A conversation with your GP takes fifteen minutes. Avoiding it offers no advantage — early diagnosis of bowel conditions gives the best prognosis.
Frequently asked questions
How much fibre per day does an adult need?
Voedingscentrum recommends 30 to 40 grams of fibre per day for adults. The average Dutch intake is around 21 grams. Bridging that gap can be done with an apple, a handful of nuts, a portion of pulses, and replacing white bread with whole grain.
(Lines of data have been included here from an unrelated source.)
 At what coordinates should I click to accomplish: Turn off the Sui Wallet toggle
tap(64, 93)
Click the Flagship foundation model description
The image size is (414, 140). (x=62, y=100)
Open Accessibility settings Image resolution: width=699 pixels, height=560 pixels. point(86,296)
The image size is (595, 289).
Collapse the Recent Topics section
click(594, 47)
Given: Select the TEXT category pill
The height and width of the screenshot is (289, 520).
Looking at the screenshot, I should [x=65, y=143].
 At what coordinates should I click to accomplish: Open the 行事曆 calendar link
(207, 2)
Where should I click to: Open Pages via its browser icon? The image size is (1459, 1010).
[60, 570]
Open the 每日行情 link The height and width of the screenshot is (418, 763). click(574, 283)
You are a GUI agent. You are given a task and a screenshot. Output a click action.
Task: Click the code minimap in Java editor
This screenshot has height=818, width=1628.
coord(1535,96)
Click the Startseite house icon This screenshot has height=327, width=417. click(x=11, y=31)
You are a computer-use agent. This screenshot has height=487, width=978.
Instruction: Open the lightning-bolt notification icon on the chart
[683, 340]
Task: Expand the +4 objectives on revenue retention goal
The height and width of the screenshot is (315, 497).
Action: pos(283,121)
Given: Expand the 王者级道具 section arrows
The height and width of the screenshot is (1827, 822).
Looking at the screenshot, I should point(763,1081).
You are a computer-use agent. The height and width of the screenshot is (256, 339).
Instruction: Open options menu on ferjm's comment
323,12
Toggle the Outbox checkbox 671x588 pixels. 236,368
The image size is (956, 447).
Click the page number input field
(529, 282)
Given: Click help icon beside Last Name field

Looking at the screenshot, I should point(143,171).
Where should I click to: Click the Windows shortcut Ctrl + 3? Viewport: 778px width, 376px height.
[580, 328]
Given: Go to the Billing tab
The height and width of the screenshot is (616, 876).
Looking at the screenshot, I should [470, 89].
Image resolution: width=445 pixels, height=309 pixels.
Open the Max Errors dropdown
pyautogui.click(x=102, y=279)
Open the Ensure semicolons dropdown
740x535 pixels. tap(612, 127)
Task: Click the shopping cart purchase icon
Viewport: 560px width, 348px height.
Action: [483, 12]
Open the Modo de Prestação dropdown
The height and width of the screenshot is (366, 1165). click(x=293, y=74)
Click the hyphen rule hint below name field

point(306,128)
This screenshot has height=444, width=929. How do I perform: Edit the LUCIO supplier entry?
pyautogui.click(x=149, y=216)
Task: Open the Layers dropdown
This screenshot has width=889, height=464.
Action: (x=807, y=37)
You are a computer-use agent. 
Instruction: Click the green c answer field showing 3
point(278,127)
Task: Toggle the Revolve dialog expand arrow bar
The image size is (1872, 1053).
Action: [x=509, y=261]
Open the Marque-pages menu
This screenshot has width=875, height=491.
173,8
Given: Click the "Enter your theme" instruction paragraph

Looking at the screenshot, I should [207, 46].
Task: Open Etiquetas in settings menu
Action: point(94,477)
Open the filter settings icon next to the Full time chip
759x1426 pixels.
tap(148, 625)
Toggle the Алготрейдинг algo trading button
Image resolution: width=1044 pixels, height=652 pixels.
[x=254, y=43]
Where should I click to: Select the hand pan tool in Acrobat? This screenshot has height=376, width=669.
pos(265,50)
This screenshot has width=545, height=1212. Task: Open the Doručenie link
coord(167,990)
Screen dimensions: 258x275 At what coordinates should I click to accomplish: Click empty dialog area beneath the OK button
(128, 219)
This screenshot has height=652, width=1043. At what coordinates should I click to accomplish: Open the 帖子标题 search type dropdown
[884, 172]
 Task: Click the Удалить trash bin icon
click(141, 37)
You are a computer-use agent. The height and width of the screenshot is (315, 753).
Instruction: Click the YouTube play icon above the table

Which food is best for the gut?
Fibre-rich food (whole grains, pulses, vegetables, fruit, nuts, and seeds) plus a small daily portion of fermented food (sauerkraut, kefir, yoghurt with live cultures, kimchi). Enough water alongside. There is no single wonder food; it is the combination and the regularity.
Do probiotic supplements work?
EFSA has so far approved no probiotic claim for specific health effects, except for live yoghurt cultures for lactose digestion. For most people, fermented foods deliver more than a pill bottle.
How long until gut improvement is noticeable?
A measurable shift in the microbiome takes around two to three weeks of consistent change. Symptoms such as bloating or irregular bowel motions often ease within one to two weeks, provided you keep up the adjustments.
What signals mean I should see a GP?
Blood in the stool, black-coloured stool, unexplained weight loss of more than five kilos, complaints lasting longer than four weeks, or hereditary predisposition for bowel cancer/coeliac/Crohn's. Call directly, do not wait.
Do 'gut reset' cures help against gut complaints?
The scientific basis is thin. What is in these cures (extra fibre, water, sometimes fermented food) works because it is basic lifestyle advice — not because of the 'reset' concept. A week of fibre-rich eating gives the same effect at no cost.